Maybe it’s time that legislators, policy-makers and philanthropic organizations such as the Walton Foundation and the Gates Foundation, really listened to educators about what works in schools. What makes success? Here’s an interesting piece about what happens in good schools.  There’s plenty of research that shows how high stakes standardized testing, drill and test, punitive one-size-fits all education is a waste of time. We’ve wasted 15 years on it with No Child Left Behind, opening the door to corporate “public” schools that make a few people wealthy on our tax dollars, but don’t do much for the kids. I hope the new ESSA law that replaced NCLB offers some relief.

What these two schools show is that having educators with a common vision who are treated as professionals to do what is best for their students is a good first step toward good schools. Students who live in high poverty need more “wrap-around” support such as social services, healthcare, afterschool care and food in order to learn best. Teachers need support and a collegial (not competitive) environment; small class sizes to provide individualized instruction; and programming that is site-based with a rich, project-based and varied curriculum, including the arts.

This is ultimately a call to action for parents. We can’t depend on federal grants and generous foundations to bail out our schools, even though both can help. We need to be involved in public education. With a state budget deficit of $900 million, schools will have to do more belt-tightening, which may pull the belt so tight that the oxygen supply is completely cut off. There’s a myth that public schools are failing, and most are educating our children remarkably well, but lack of funding is starving the schools into such an unhealthy state that they may never fully recover. Our schools, teachers and administrators are doing a phenomenal job in the face of dwindling resources, ineffective/misguided legislation and a crazy assumption by some that high stakes standardized testing somehow improves student outcomes. Fortunately, the backlash about testing is having an effect, showing that public outcry can push change.

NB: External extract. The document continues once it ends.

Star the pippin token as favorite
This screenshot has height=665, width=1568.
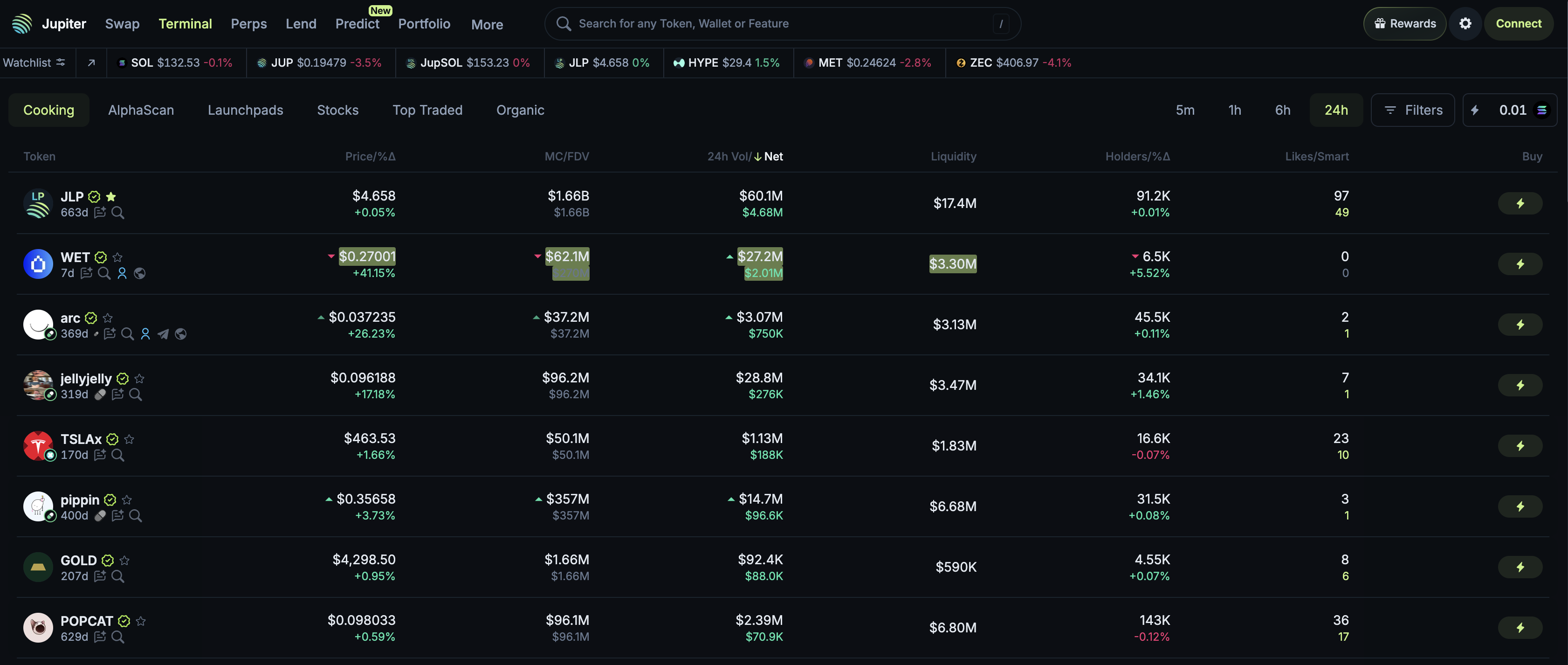click(127, 500)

TSAS and Kendall-Whittier are just two schools that are seeing success based on sensible site-based reforms that most educators and parents would want to see. And neither school shies away from providing quantitative data about their programs.

We’ve been asking the wrong questions, getting the wrong answers and providing the wrong solutions for too many years. The attention that public education is getting lately can be an opportunity for parents to ask themselves what they want public education to look like for their children. Rather than turning everything into a charter, why not look at TSAS, the successful charter in our own backyard, and implement some of their ideas — a culture of respect, high expectations, small class size, inquiry-based education, teacher and site-based autonomy (which would require that teachers are trusted), lean administration, site-based decision-making and a cooperative environment – into regular public schools? After all, that was supposed to be the purpose of a charter school. They were never meant to take the place of public schools, but were supposed to be rare “lab” schools that were free to try new methods that then could be used in every school. TSAS is an excellent example of the historical definition of a charter school.

While the two schools I visited are very different because they have different student populations, they have figured out a way to implement programs that work. I can’t help thinking what they could do with more resources. I think of all the schools that could turn around lives if they had great afterschool programs like Kendall-Whittier or the autonomy of TSAS. There are positive programs that work that we can use to improve all schools for all children. What do you want your child’s school to be?